# Question 2: Standard Error of the Mean

In this question, we will use resampling to examine how broadly the *means* of samples from the same population are distributed.

First, load up the blood pressure data as before, but this time use the `bloodpressure2.txt` file.

In [None]:
import numpy

# YOUR ANSWER HERE

print(len(aa_bp), len(gg_bp))
print(numpy.mean(aa_bp), numpy.mean(gg_bp))

%matplotlib inline
import matplotlib.pyplot as plt
plt.style.use('ggplot')
plt.rcParams['figure.figsize'] = [12, 4]

gg_mean = numpy.mean(gg_bp)
aa_mean = numpy.mean(aa_bp)
hist_data = plt.hist(gg_bp, bins='auto', density=True, label='GG')
plt.axvline(gg_mean, color='orange', label='GG mean')
bin_edges = hist_data[1]
hist_data = plt.hist(aa_bp, bins=bin_edges, density=True, alpha=0.5, label='AA')
plt.axvline(aa_mean, color='blue', label='AA mean')
legend = plt.legend()

## Question 2.1
Write a function called `resample_means` that will repeatedly resample a given dataset and return a list of the means of each of those resamples.

Then generate means from 10000 resamples of the GG dataset and plot a histogram of those means, overlaid transparently atop of the original GG dataset (use `bins='auto'` and `density=True` for both histograms.)

In [None]:
def resample_means(data, n_resamples=10000):
    # YOUR ANSWER HERE

gg_means = resample_means(gg_bp)
# YOUR ANSWER HERE
print(numpy.mean(gg_bp), numpy.mean(gg_means))
print(numpy.std(gg_bp), numpy.std(gg_means))

In [None]:
assert len(gg_means) == 10000
assert 1.20 < numpy.std(gg_means) < 1.26

While the GG blood pressure data has a pretty wide spread (standard deviation of 17.7), the means of repeated resamples are very narrowly clustered around the mean of the GG data. 

As we discussed in class, the *standard deviation* of a statistic (such as the mean) upon repeated sampling is called the "standard error" of that statistic.

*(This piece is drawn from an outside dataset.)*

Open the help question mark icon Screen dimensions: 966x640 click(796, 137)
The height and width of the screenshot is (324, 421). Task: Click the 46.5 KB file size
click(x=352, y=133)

So here, the standard error of the mean is ±1.23 or so.

## Question 2.2
Repeat the above for the AA dataset:

In [None]:
# YOUR ANSWER HERE
print(numpy.mean(aa_bp), numpy.mean(aa_means))
print(numpy.std(aa_bp), numpy.std(aa_means))

In [None]:
assert len(aa_means) == 10000
assert 2.10 < numpy.std(aa_means) < 2.21

While the standard deviation of the AA dataset is slightly smaller than that of the GG dataset, the standard error is almost double in size! What's going on?

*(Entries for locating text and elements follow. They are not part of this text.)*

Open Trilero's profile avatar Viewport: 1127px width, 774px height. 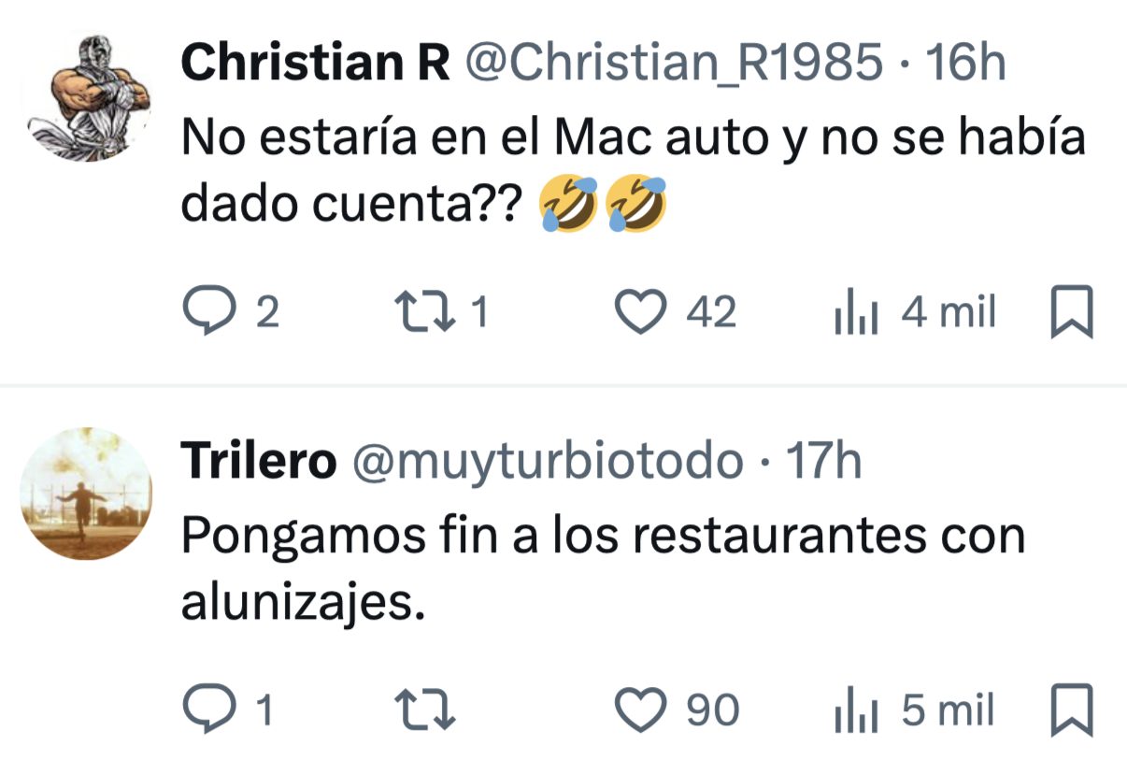[87, 494]
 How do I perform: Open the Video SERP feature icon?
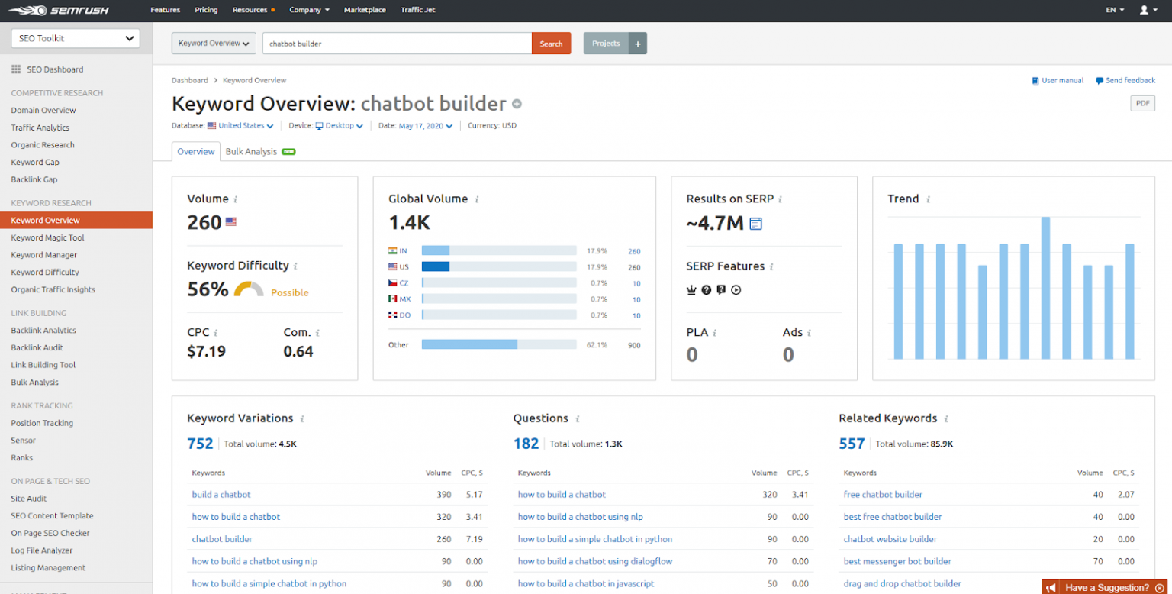tap(735, 289)
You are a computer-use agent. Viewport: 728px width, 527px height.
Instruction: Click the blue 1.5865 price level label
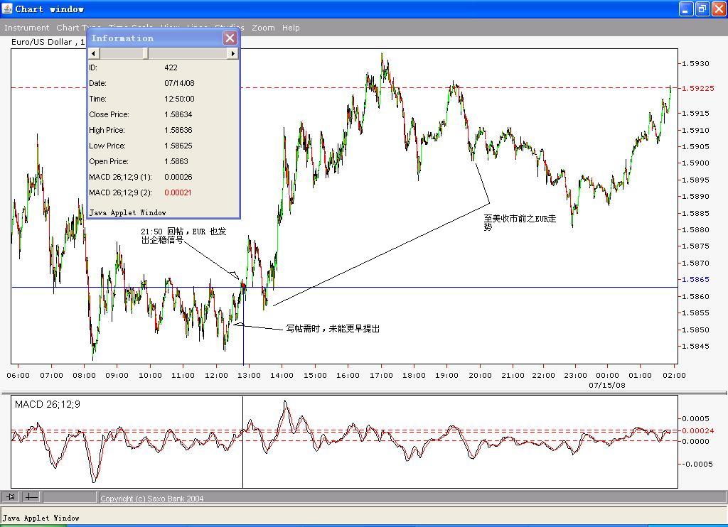695,280
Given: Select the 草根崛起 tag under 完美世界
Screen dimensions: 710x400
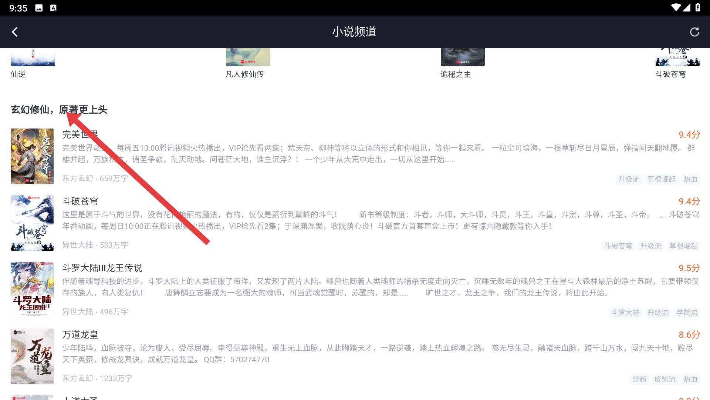Looking at the screenshot, I should (x=661, y=179).

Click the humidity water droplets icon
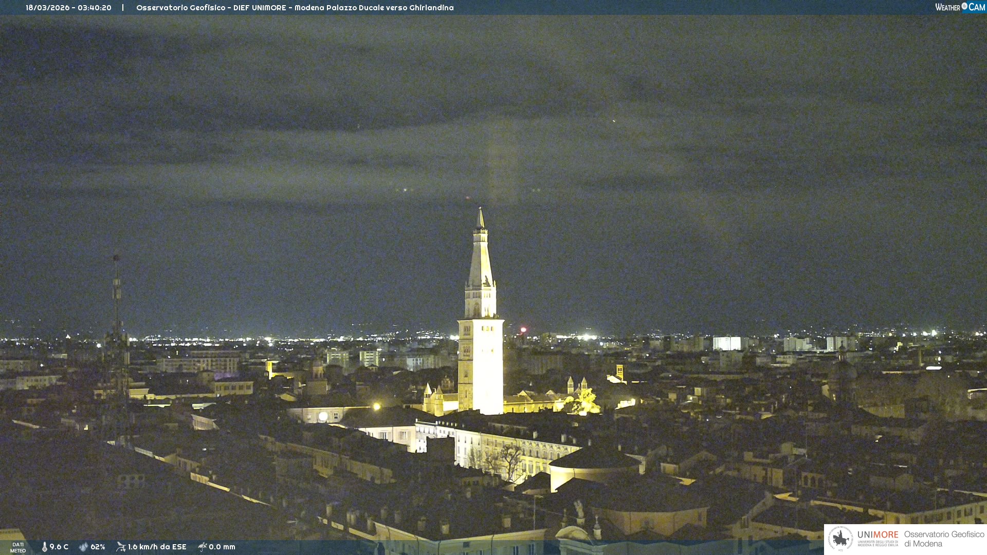pos(83,547)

One hint is that the AA dataset is much smaller (56 measurements, versus 205 for the GG data). Maybe there's a relationship between sample size and how accurately the mean can be measured...

## Question 2.3
To examine this relationship, we will need to pretend that we have a dataset of different sizes. So we are going to depart briefly from the usual resampling strategy of drawing exactly the same number of points as our original dataset. Modify `resample_means` to take a `sample_size` parameter. Then, calculate the standard error of the mean of the GG data for each of the specified sample sizes. Use the default 10000 resamples. The code below will plot this relationship.

In [None]:
def resample_means_of_size(data, sample_size, n_resamples=10000):
    # YOUR ANSWER HERE

sample_sizes = [10, 20, 40, 80, 160, 320]
standard_errors = []
# YOUR ANSWER HERE
plt.plot(sample_sizes, standard_errors)
plt.xlabel('sample size')
plt.ylabel('standard error')
print(standard_errors)

## Question 2.4
So, what is the relationship between the standard error and the sample size? Specifically, to decrease the error by half (from 4 to 2, say, or from 2 to 1), what factor do you have to increase the sample size by? What about to decrease error by 4-fold (from 4 to 1)?

YOUR ANSWER HERE

A little thinking about the above answer will tell you that this means that the sample size is inversely proportional to the square of the standard error of the mean. For compactness, we'll call the sample size 'n' and the standard error of the mean 'SEM'. Thus:

$\textit{n} \propto 1/\textit{SEM}^2$ (where $\propto$ means "is proportional to").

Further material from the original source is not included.